Begin EXERCISE INPUT
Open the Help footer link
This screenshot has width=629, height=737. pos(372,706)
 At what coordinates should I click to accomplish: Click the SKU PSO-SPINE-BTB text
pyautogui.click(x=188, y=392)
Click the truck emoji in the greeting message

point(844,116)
End EXERCISE INPUT
EXERCISE: Please update the material above by changing "footer link" to "link at the bottom of the page", keeping everything else the same.

REPLY:
Open the Help link at the bottom of the page
This screenshot has width=629, height=737. pos(372,706)
 At what coordinates should I click to accomplish: Click the SKU PSO-SPINE-BTB text
pyautogui.click(x=188, y=392)
Click the truck emoji in the greeting message

point(844,116)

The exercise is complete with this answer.